Caviar began to look like the most promising
source of wealth, for even then Londoners paid high prices for the Muscovy
product. Captain Samuel Argall was dispatched to the colony to harvest
sturgeon in 1609. There was a catch, though: no salt, no refrigeration,
and no facilities to convert the roe into caviar. The warm climate of
Virginia meant that preservation was a problem, one not encountered
by the Muscovites. Evidently, at least three returning ships did carry
loads of sturgeon roe which deteriorated en route to England even though
they were boiled and pickled. Tobacco, on the other hand, needed no
preservation and so would ship much better. Thus Virginia lost its opportunity
to have an economy based on caviar.
Another factor in the abandoning of sturgeon
as a source of profit was the unpredictability of the runs. If the sturgeon
came in the spring of 1610, the colonists were unable to catch them.
William Strachey wrote that, "The river which was wont before this time
of the year to be plentiful of sturgeon has not now a fish to be seen
in it, and albeit we laboured and hauled our net twenty times a day
and night, yet we took not so much as would content half the fishermen."
He put the blame squarely on the ineffective fishing practices, though,
and not on the fish: "let the blame of this lie where it is, both upon
our nets and the unskilfulness of our men to lay them." The Indians
could have told the English that nets were not the best way to catch
sturgeon, but then the Indians were content to make do with fewer fish.
Once the sturgeon could no longer be considered
as a commercial crop, the colonists literally ignored them. They were
unwilling to struggle with these unpredictable beasts for food they
did not know how to preserve. The Indians were gradually forced away
from the rivers, so they too encountered the sturgeon no more. For two
centuries it looked as if the fish had won by default and essentially
had the river all to themselves most springs.
But the time was to come--after dams were
erected in the Falls that blocked the now invisible sturgeon from part
of its freshwater spawning grounds--when the white men began to see
that the market for caviar was still strong, and shipping the roe was
no longer a problem. So began years of slaughter, when the roe were
stripped from the great bodies and sent to New York to be made into
caviar. In one year, 1880, over 100,000 pounds of sturgeon were "harvested."
A brochure written in the I890s called the sturgeon a "lumbering, stupid"

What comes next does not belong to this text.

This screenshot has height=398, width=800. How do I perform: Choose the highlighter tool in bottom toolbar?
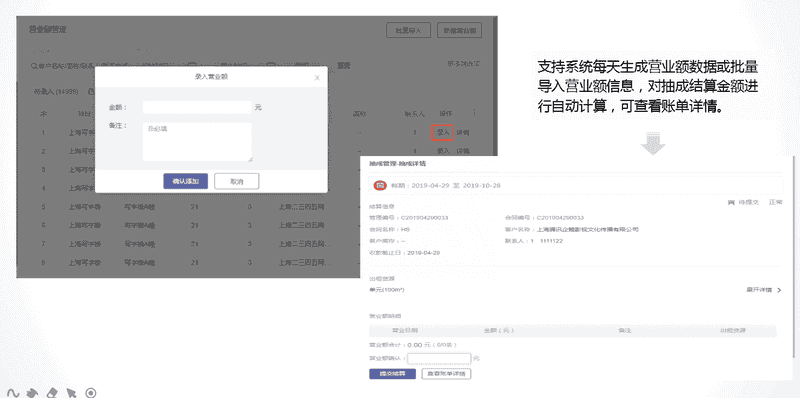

fish "who really doesn't care enough for the vanities of life to fight
his way out of the nets." The king had lost his dignity and prestige
and taken on a new name; he had become "James river bacon."
The tidewater sturgeon fishery did not
die out until the 1930s, since isinglass from the air bladder and oil
from the head proved almost as valuable as the roe for a long time.
Today the sturgeon rarely bother to venture upstream. Deterred by pollution
and dams, they still lurk in the ocean and the Bay, waiting to return.
A few small ones occasionally brave the changed river, but they are
often dead when they are discovered.
Ironically, had the colonists' attempt
to harvest the sturgeon roe been successful, the story of the river
might have been different. No one would have dared block the progress
of the fish, and the river's health might have been guarded more zealously
if profit had been involved. Yet perhaps not.
Each spring I hang over the I4th Street
Bridge railing, hoping that maybe this year I will spy the silver of
one of these giant fish, finally returning to its old spawning ground,
perhaps even its birthplace. I grieve for the disappearance of "royal
fish" from the river in my time. In dreams I picture myself crossing
the river, not on a bridge but by lightly stepping on the broad backs
of the sturgeon, warning the ancient kings of the river about the nets
and lines they must avoid and break.